EXERCISE DIRECTIONS
Copy every line below. Do not alter any of them.

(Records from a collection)
○ ○ ○ ○
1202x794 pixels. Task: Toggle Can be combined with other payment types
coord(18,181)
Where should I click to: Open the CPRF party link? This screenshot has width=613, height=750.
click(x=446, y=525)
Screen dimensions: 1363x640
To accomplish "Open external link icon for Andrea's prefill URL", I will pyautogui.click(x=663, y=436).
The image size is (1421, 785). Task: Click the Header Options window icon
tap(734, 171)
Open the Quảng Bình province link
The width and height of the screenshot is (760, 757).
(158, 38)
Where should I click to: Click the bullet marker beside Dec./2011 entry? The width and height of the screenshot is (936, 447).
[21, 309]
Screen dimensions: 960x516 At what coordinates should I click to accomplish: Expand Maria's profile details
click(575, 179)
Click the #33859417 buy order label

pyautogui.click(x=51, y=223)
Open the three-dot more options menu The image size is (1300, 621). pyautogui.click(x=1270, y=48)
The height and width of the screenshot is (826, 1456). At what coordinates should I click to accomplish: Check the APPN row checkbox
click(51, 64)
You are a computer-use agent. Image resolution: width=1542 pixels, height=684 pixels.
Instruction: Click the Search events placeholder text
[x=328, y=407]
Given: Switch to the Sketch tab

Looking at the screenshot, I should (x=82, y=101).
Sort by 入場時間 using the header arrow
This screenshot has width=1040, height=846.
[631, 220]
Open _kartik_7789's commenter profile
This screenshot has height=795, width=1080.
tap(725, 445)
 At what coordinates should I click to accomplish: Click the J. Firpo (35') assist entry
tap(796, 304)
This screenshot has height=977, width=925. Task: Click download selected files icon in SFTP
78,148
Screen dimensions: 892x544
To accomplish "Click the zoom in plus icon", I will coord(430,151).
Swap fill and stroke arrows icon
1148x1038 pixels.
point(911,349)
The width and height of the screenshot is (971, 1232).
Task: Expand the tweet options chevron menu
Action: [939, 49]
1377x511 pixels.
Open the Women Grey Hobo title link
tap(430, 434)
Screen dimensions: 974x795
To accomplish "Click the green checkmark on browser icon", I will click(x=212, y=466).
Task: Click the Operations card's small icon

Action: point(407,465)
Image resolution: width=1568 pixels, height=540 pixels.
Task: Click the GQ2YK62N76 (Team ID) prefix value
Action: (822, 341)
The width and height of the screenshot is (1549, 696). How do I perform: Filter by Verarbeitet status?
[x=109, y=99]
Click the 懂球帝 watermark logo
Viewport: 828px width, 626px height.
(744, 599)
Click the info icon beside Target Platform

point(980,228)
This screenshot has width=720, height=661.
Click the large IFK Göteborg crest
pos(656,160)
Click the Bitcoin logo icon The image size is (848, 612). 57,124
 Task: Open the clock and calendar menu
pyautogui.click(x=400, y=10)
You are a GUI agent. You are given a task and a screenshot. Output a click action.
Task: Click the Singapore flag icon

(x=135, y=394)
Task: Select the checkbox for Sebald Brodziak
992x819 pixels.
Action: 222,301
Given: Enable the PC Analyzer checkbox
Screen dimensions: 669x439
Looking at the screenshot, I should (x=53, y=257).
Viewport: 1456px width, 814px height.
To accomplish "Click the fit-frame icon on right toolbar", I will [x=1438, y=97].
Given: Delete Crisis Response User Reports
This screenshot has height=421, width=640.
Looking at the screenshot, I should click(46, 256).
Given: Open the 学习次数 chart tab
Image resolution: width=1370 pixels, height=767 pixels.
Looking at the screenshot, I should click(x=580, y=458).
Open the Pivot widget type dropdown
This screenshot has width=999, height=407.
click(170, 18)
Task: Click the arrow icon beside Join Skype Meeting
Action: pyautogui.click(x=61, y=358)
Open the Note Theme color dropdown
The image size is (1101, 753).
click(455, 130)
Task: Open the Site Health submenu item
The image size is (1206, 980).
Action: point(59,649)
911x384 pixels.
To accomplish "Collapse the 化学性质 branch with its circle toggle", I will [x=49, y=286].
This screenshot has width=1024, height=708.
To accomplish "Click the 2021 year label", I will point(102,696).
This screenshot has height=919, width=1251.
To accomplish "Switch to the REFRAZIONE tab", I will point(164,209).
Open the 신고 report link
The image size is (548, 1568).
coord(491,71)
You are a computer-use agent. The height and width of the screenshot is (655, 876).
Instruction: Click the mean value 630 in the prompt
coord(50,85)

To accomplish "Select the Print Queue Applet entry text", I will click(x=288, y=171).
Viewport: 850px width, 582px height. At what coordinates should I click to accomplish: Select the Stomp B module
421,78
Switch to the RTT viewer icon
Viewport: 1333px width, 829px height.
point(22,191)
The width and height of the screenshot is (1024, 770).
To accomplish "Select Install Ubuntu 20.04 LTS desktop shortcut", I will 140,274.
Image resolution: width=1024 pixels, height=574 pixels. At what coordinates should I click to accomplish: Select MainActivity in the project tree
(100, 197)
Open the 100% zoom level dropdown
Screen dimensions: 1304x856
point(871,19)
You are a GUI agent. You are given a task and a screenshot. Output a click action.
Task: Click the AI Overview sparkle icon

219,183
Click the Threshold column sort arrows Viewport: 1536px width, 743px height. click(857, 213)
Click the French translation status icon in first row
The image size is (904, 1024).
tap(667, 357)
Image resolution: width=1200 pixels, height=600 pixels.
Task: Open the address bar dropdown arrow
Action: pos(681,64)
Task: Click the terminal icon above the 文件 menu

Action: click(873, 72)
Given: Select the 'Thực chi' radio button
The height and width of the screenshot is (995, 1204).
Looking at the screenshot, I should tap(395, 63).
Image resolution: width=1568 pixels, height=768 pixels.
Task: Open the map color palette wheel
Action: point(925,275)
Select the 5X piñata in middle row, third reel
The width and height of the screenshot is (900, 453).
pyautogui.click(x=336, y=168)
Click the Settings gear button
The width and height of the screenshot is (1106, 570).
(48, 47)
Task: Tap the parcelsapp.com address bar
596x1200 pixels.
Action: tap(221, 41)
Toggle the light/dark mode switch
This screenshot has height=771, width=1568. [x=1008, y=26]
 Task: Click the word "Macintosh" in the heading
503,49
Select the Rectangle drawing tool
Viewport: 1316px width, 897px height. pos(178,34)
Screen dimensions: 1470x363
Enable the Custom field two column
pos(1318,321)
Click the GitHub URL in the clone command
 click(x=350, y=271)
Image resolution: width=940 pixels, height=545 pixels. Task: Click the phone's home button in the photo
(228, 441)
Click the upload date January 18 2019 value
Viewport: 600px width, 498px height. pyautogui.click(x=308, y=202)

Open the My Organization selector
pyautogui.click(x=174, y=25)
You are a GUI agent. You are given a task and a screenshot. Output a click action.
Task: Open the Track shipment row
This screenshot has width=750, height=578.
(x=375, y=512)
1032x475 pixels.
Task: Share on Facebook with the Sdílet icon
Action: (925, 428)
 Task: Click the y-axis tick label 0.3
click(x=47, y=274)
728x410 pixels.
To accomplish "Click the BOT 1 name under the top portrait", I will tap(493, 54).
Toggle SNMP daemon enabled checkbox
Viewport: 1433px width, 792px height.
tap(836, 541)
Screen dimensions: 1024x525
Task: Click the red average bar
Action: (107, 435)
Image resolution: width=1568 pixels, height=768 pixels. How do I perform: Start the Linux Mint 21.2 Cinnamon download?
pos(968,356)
○ ○ ○ ○
ANSWER TO THIS PROBLEM
1202x794 pixels. Task: Toggle Can be combined with other payment types
coord(18,181)
Where should I click to: Open the CPRF party link? This screenshot has width=613, height=750.
click(x=446, y=525)
Screen dimensions: 1363x640
To accomplish "Open external link icon for Andrea's prefill URL", I will pyautogui.click(x=663, y=436).
The image size is (1421, 785). Task: Click the Header Options window icon
tap(734, 171)
Open the Quảng Bình province link
The width and height of the screenshot is (760, 757).
(158, 38)
Where should I click to: Click the bullet marker beside Dec./2011 entry? The width and height of the screenshot is (936, 447).
[21, 309]
Screen dimensions: 960x516 At what coordinates should I click to accomplish: Expand Maria's profile details
click(575, 179)
Click the #33859417 buy order label

pyautogui.click(x=51, y=223)
Open the three-dot more options menu The image size is (1300, 621). pyautogui.click(x=1270, y=48)
The height and width of the screenshot is (826, 1456). At what coordinates should I click to accomplish: Check the APPN row checkbox
click(51, 64)
You are a computer-use agent. Image resolution: width=1542 pixels, height=684 pixels.
Instruction: Click the Search events placeholder text
[x=328, y=407]
Given: Switch to the Sketch tab

Looking at the screenshot, I should (x=82, y=101).
Sort by 入場時間 using the header arrow
This screenshot has width=1040, height=846.
[631, 220]
Open _kartik_7789's commenter profile
This screenshot has height=795, width=1080.
tap(725, 445)
 At what coordinates should I click to accomplish: Click the J. Firpo (35') assist entry
tap(796, 304)
This screenshot has height=977, width=925. Task: Click download selected files icon in SFTP
78,148
Screen dimensions: 892x544
To accomplish "Click the zoom in plus icon", I will coord(430,151).
Swap fill and stroke arrows icon
1148x1038 pixels.
point(911,349)
The width and height of the screenshot is (971, 1232).
Task: Expand the tweet options chevron menu
Action: [939, 49]
1377x511 pixels.
Open the Women Grey Hobo title link
tap(430, 434)
Screen dimensions: 974x795
To accomplish "Click the green checkmark on browser icon", I will click(x=212, y=466).
Task: Click the Operations card's small icon

Action: point(407,465)
Image resolution: width=1568 pixels, height=540 pixels.
Task: Click the GQ2YK62N76 (Team ID) prefix value
Action: (822, 341)
The width and height of the screenshot is (1549, 696). How do I perform: Filter by Verarbeitet status?
[x=109, y=99]
Click the 懂球帝 watermark logo
Viewport: 828px width, 626px height.
(744, 599)
Click the info icon beside Target Platform

point(980,228)
This screenshot has width=720, height=661.
Click the large IFK Göteborg crest
pos(656,160)
Click the Bitcoin logo icon The image size is (848, 612). 57,124
 Task: Open the clock and calendar menu
pyautogui.click(x=400, y=10)
You are a GUI agent. You are given a task and a screenshot. Output a click action.
Task: Click the Singapore flag icon

(x=135, y=394)
Task: Select the checkbox for Sebald Brodziak
992x819 pixels.
Action: 222,301
Given: Enable the PC Analyzer checkbox
Screen dimensions: 669x439
Looking at the screenshot, I should (x=53, y=257).
Viewport: 1456px width, 814px height.
To accomplish "Click the fit-frame icon on right toolbar", I will [x=1438, y=97].
Given: Delete Crisis Response User Reports
This screenshot has height=421, width=640.
Looking at the screenshot, I should click(46, 256).
Given: Open the 学习次数 chart tab
Image resolution: width=1370 pixels, height=767 pixels.
Looking at the screenshot, I should click(x=580, y=458).
Open the Pivot widget type dropdown
This screenshot has width=999, height=407.
click(170, 18)
Task: Click the arrow icon beside Join Skype Meeting
Action: pyautogui.click(x=61, y=358)
Open the Note Theme color dropdown
The image size is (1101, 753).
click(455, 130)
Task: Open the Site Health submenu item
The image size is (1206, 980).
Action: point(59,649)
911x384 pixels.
To accomplish "Collapse the 化学性质 branch with its circle toggle", I will [x=49, y=286].
This screenshot has width=1024, height=708.
To accomplish "Click the 2021 year label", I will point(102,696).
This screenshot has height=919, width=1251.
To accomplish "Switch to the REFRAZIONE tab", I will point(164,209).
Open the 신고 report link
The image size is (548, 1568).
coord(491,71)
You are a computer-use agent. The height and width of the screenshot is (655, 876).
Instruction: Click the mean value 630 in the prompt
coord(50,85)

To accomplish "Select the Print Queue Applet entry text", I will click(x=288, y=171).
Viewport: 850px width, 582px height. At what coordinates should I click to accomplish: Select the Stomp B module
421,78
Switch to the RTT viewer icon
Viewport: 1333px width, 829px height.
point(22,191)
The width and height of the screenshot is (1024, 770).
To accomplish "Select Install Ubuntu 20.04 LTS desktop shortcut", I will 140,274.
Image resolution: width=1024 pixels, height=574 pixels. At what coordinates should I click to accomplish: Select MainActivity in the project tree
(100, 197)
Open the 100% zoom level dropdown
Screen dimensions: 1304x856
point(871,19)
You are a GUI agent. You are given a task and a screenshot. Output a click action.
Task: Click the AI Overview sparkle icon

219,183
Click the Threshold column sort arrows Viewport: 1536px width, 743px height. click(857, 213)
Click the French translation status icon in first row
The image size is (904, 1024).
tap(667, 357)
Image resolution: width=1200 pixels, height=600 pixels.
Task: Open the address bar dropdown arrow
Action: pos(681,64)
Task: Click the terminal icon above the 文件 menu

Action: click(873, 72)
Given: Select the 'Thực chi' radio button
The height and width of the screenshot is (995, 1204).
Looking at the screenshot, I should tap(395, 63).
Image resolution: width=1568 pixels, height=768 pixels.
Task: Open the map color palette wheel
Action: point(925,275)
Select the 5X piñata in middle row, third reel
The width and height of the screenshot is (900, 453).
pyautogui.click(x=336, y=168)
Click the Settings gear button
The width and height of the screenshot is (1106, 570).
(48, 47)
Task: Tap the parcelsapp.com address bar
596x1200 pixels.
Action: tap(221, 41)
Toggle the light/dark mode switch
This screenshot has height=771, width=1568. [x=1008, y=26]
 Task: Click the word "Macintosh" in the heading
503,49
Select the Rectangle drawing tool
Viewport: 1316px width, 897px height. pos(178,34)
Screen dimensions: 1470x363
Enable the Custom field two column
pos(1318,321)
Click the GitHub URL in the clone command
 click(x=350, y=271)
Image resolution: width=940 pixels, height=545 pixels. Task: Click the phone's home button in the photo
(228, 441)
Click the upload date January 18 2019 value
Viewport: 600px width, 498px height. pyautogui.click(x=308, y=202)

Open the My Organization selector
pyautogui.click(x=174, y=25)
You are a GUI agent. You are given a task and a screenshot. Output a click action.
Task: Open the Track shipment row
This screenshot has width=750, height=578.
(x=375, y=512)
1032x475 pixels.
Task: Share on Facebook with the Sdílet icon
Action: (925, 428)
 Task: Click the y-axis tick label 0.3
click(x=47, y=274)
728x410 pixels.
To accomplish "Click the BOT 1 name under the top portrait", I will tap(493, 54).
Toggle SNMP daemon enabled checkbox
Viewport: 1433px width, 792px height.
tap(836, 541)
Screen dimensions: 1024x525
Task: Click the red average bar
Action: (107, 435)
Image resolution: width=1568 pixels, height=768 pixels. How do I perform: Start the Linux Mint 21.2 Cinnamon download?
pos(968,356)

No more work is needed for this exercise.